Start of Data extract

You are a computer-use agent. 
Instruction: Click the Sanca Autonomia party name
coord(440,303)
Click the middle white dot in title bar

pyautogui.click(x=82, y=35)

End of Data extract
Start of Data extract

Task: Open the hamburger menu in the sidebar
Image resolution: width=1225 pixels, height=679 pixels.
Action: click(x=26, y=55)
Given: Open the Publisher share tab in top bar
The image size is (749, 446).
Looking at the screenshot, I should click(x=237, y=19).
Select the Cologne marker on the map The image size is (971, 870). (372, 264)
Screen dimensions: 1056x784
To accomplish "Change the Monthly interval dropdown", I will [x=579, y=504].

End of Data extract
Start of Data extract

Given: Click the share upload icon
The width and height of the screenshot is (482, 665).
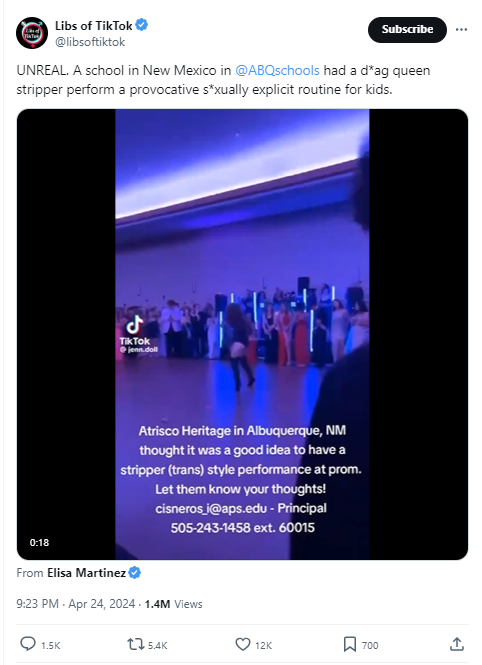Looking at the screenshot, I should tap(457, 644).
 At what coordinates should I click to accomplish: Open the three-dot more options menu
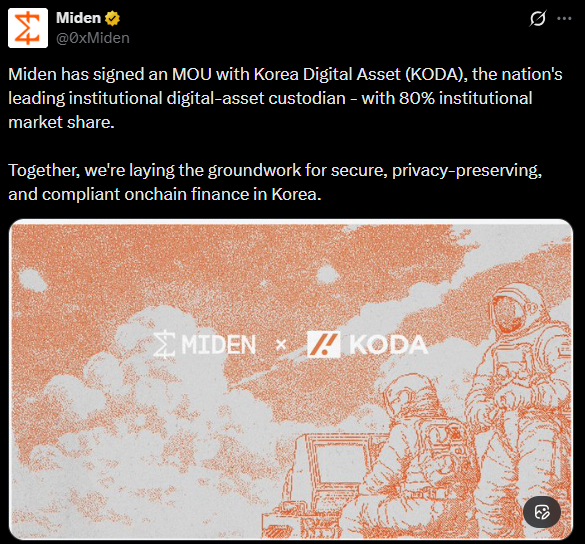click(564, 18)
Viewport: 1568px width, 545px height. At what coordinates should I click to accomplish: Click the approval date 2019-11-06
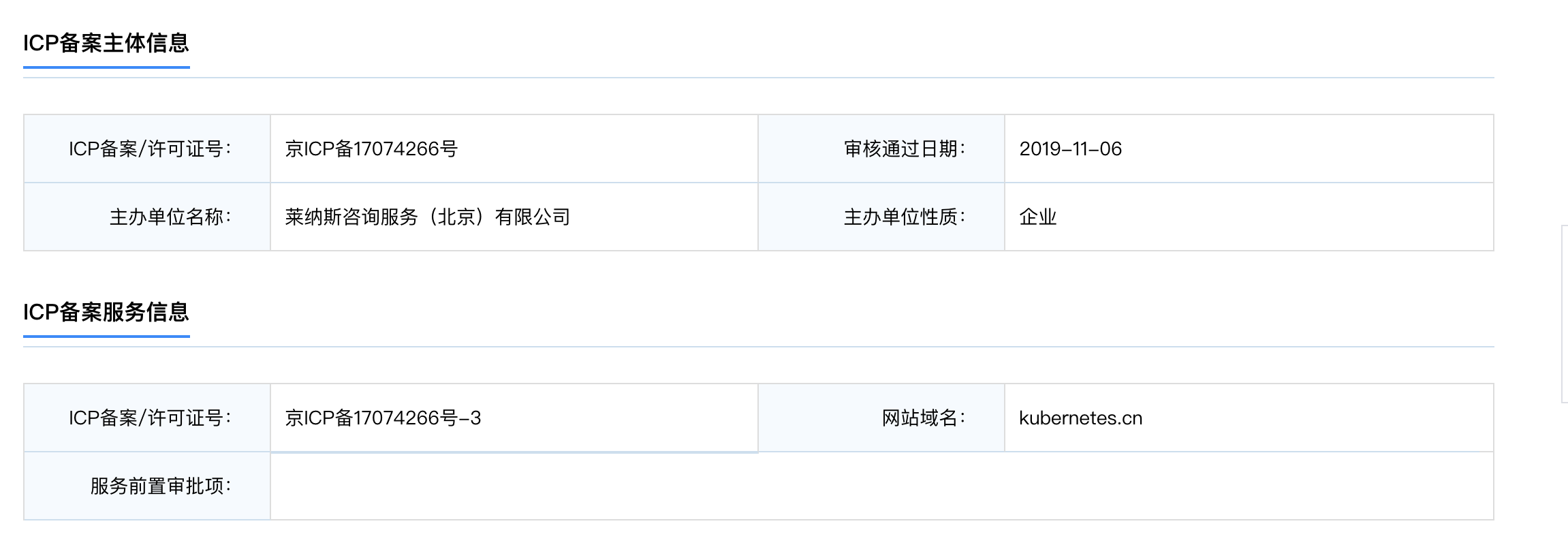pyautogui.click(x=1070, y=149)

End of Data extract

> **What is needed**
Scan the entries above and show each line that contains the word "share".

> **Expected answer**
Given: Open the Publisher share tab in top bar
Given: Click the share upload icon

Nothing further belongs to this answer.